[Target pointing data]
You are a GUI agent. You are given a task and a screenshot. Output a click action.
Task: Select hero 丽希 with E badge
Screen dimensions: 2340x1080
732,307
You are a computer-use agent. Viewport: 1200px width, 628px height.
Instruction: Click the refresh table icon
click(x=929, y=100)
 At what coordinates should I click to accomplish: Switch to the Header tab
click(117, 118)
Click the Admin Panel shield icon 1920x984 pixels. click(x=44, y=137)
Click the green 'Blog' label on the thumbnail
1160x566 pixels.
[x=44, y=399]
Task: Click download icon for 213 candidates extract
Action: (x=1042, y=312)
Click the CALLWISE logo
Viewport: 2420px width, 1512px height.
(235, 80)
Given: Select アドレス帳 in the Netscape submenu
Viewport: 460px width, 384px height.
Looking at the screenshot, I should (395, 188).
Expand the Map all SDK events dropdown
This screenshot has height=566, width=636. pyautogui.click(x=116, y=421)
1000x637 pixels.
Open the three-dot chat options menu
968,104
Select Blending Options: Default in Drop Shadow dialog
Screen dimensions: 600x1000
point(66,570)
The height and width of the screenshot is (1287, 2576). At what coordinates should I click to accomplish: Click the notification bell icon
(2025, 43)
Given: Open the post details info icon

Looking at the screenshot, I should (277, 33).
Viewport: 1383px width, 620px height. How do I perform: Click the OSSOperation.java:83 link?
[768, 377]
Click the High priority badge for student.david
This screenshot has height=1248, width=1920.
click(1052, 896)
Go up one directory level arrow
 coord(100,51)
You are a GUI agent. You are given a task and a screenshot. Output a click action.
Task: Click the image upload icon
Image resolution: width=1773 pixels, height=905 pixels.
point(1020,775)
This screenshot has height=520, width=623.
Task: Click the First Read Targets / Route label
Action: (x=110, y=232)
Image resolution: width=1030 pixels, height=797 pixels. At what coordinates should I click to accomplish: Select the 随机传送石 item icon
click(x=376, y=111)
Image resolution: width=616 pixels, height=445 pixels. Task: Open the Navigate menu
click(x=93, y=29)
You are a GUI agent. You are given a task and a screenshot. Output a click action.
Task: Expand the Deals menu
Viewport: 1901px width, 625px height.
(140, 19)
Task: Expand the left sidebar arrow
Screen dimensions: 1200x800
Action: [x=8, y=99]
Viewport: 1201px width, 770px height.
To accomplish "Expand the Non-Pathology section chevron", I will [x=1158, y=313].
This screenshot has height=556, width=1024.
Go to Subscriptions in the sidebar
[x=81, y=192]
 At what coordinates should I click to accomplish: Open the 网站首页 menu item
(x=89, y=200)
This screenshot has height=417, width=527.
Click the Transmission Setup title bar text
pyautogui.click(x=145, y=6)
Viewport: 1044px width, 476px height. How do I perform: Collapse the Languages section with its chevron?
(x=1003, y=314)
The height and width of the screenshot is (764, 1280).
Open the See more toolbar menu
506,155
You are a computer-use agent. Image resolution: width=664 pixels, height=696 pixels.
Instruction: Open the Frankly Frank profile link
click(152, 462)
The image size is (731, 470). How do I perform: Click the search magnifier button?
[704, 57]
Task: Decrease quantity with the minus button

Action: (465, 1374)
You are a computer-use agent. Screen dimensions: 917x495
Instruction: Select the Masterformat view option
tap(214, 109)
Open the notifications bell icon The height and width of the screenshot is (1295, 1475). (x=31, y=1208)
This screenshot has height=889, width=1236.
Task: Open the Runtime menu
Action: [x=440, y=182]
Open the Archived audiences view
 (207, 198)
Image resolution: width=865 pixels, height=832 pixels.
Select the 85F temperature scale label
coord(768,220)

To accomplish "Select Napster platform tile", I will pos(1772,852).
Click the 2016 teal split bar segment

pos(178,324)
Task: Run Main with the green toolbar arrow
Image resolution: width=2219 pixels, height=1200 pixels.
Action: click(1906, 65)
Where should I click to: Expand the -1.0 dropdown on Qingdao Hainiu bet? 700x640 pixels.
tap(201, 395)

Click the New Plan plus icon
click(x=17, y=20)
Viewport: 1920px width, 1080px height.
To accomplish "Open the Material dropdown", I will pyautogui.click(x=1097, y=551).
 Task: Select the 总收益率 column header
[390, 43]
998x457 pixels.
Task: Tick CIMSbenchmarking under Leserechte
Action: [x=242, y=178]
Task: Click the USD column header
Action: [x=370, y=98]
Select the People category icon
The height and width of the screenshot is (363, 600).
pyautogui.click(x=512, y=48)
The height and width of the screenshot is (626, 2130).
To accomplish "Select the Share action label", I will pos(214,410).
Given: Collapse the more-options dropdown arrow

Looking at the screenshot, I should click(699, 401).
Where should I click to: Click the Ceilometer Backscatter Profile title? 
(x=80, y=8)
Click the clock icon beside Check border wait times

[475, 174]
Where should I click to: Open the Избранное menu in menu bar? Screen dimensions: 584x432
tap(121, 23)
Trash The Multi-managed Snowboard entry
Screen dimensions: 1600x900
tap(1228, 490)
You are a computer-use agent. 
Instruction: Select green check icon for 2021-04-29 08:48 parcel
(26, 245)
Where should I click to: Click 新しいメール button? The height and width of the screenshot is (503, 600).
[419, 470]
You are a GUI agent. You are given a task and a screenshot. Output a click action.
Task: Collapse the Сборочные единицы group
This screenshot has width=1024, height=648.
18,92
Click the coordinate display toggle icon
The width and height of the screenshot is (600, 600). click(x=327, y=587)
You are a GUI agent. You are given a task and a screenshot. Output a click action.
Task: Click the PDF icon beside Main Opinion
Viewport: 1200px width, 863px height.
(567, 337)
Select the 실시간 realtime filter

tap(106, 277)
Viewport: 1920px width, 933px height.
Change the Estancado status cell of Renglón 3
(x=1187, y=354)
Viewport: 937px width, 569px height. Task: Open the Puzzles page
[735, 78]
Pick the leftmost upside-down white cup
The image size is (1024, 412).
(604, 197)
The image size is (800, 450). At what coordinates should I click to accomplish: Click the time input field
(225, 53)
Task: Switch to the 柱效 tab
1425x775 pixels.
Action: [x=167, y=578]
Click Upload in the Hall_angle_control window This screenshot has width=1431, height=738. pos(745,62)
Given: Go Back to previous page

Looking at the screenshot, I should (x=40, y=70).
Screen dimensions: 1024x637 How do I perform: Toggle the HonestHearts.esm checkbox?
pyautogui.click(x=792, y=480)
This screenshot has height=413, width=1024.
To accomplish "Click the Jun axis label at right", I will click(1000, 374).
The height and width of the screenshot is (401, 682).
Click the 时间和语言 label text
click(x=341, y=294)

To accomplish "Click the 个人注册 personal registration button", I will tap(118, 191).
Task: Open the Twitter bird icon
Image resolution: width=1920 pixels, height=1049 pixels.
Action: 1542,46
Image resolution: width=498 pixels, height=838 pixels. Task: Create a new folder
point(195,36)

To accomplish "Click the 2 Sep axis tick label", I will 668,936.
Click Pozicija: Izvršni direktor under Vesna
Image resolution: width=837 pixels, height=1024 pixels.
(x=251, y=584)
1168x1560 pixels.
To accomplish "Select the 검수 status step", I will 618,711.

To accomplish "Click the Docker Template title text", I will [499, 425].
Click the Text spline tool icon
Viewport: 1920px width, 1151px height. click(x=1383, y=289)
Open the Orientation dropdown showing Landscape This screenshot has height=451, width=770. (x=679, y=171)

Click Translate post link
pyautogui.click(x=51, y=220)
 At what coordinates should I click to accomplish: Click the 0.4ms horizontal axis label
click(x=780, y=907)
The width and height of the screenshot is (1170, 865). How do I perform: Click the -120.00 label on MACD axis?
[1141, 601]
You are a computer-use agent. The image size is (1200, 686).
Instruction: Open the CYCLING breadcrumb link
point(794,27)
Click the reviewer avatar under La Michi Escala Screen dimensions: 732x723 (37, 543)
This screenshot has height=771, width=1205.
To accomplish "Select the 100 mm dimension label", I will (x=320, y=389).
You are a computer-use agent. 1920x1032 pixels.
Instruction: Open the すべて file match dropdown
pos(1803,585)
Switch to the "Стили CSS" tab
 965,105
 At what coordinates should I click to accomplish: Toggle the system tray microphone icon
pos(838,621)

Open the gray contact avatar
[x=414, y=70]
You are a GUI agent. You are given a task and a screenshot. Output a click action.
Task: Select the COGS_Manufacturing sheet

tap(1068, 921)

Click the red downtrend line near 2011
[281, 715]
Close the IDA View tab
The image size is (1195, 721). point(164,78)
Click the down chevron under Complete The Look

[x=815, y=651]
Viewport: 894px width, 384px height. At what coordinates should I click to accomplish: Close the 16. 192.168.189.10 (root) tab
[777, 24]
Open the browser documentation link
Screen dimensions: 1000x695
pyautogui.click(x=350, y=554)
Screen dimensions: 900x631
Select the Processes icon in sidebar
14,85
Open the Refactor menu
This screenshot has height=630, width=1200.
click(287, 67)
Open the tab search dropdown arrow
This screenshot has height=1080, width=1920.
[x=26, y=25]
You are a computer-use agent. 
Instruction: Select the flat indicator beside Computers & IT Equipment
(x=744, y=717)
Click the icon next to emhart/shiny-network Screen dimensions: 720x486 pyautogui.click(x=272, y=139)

What the task requires
Rewrite the listing from the line that contains "You are a computer-use agent. Image" through the line that contains "Action: click(1906, 65)", with "computer-use agent" replaced by "GUI agent" and all else unchanged.

Right answer
You are a GUI agent. Image resolution: width=664 pixels, height=696 pixels.
Instruction: Open the Frankly Frank profile link
click(152, 462)
The image size is (731, 470). How do I perform: Click the search magnifier button?
[704, 57]
Task: Decrease quantity with the minus button

Action: (465, 1374)
You are a GUI agent. Screen dimensions: 917x495
Instruction: Select the Masterformat view option
tap(214, 109)
Open the notifications bell icon The height and width of the screenshot is (1295, 1475). (x=31, y=1208)
This screenshot has height=889, width=1236.
Task: Open the Runtime menu
Action: [x=440, y=182]
Open the Archived audiences view
 (207, 198)
Image resolution: width=865 pixels, height=832 pixels.
Select the 85F temperature scale label
coord(768,220)

To accomplish "Select Napster platform tile", I will pos(1772,852).
Click the 2016 teal split bar segment

pos(178,324)
Task: Run Main with the green toolbar arrow
Image resolution: width=2219 pixels, height=1200 pixels.
Action: click(1906, 65)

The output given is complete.